Hun ogen nemen elkaar onderzoekend op.
Evert lust graag een bakkie koffie en neemt op zijn gemak plaats op de andere bank.
Hij heeft alle tijd en belaagt zijn doelwit met alle W-H vragen uit het boekje. Wat zou je graag willen? Hoe voel je je? Wat doet het met jou? Wat doet het met de mensen om je heen? Etc.
Na ieder antwoord neemt hij alle tijd, om met gepast knikken zijn luisterende houding te onderstrepen. Tussen de vragen in zit een extreem lange, verslomende wachttijd, die zelfs een zwaar aangepaste volwassenen nog zou doen indutten.
Mijn puber begint te wiebelen en te draaien op de bank.
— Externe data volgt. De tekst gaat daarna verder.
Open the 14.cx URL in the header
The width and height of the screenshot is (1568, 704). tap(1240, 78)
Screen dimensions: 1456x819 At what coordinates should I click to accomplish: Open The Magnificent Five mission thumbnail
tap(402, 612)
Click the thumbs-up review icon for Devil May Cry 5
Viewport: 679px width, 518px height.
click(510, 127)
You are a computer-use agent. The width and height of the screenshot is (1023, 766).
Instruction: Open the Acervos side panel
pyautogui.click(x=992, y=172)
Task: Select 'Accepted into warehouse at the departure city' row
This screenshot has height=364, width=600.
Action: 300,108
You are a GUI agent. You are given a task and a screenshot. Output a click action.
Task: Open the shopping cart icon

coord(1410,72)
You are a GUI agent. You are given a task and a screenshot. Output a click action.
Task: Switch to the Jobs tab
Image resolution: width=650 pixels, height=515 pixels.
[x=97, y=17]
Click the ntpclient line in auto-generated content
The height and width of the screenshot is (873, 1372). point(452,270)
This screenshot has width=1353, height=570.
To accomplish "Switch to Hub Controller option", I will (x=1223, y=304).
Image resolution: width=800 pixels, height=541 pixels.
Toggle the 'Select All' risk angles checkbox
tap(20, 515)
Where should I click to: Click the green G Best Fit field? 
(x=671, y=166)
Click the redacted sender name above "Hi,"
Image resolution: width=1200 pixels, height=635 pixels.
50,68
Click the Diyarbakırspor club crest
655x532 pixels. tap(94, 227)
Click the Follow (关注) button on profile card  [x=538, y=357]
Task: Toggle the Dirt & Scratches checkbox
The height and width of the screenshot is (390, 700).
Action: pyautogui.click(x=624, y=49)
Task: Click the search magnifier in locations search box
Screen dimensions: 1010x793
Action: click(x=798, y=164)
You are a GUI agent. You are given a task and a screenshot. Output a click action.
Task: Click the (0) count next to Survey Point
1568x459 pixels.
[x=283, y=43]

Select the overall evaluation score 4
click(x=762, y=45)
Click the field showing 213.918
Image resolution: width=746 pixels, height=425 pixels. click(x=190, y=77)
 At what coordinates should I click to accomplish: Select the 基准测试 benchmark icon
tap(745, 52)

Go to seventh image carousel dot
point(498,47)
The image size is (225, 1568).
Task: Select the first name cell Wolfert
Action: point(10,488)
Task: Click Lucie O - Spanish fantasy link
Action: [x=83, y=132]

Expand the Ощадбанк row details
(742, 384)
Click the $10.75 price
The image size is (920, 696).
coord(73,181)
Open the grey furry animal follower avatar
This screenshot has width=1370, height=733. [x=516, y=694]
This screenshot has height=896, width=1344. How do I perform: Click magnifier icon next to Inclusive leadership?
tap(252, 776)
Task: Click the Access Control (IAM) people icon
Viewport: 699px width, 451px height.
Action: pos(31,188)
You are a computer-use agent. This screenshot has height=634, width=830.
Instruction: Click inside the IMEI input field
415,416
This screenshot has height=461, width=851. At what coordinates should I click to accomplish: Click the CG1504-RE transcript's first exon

Hij is de zoveelste W-H ondervraging allang zat.
Maar zelfs na 1 ½ uur, waarin mijn kind alle acrobatische standjes van het volledige repertoire van Circus Renz al ten toon heeft gespreid, heeft Evert nog steeds niet door dat het genoeg is.
Hij is ondertussen zo in de bank weggezakt, dat je zou denken, dat ik hem erbij kreeg toen ik de bank kocht.
Langzaamaan is ook mijn geduld op en ontstaat een gevoel van medelijden met mijn puber, die mij vanuit zijn ‘kopstand-been-spreid-en-sluit’ positie, schreeuwend om hulp aan kijkt.
Als ik Evert vraag of hij misschien nog andere afspraken heeft, krijg ik helaas een ontkennend antwoord.
Met een zucht bekent hij dat hij geen haast heeft. Zijn vrouw zit ook in hét vak en is toch niet thuis. Mijn medelijden verschuift direct naar hem.
Als ik hem na 2 uur de deur uitgewerkt heb, loop ik in gedachten verzonken terug naar de woonkamer. Wat een sneue man. Die zou echt hulp moeten krijgen.
In de woonkamer word ik verrast. Mijn puber bevestigt de competentie die ik altijd al in hem zie.
‘mama, die meneer heeft echt hulp nodig!’

 

Herken hopeloos hilarische en helpende hulp
“iedere gelijkenis van figuren met bestaande personen moet worden beschouwd als een gelukkig of een ongelukkig toeval.”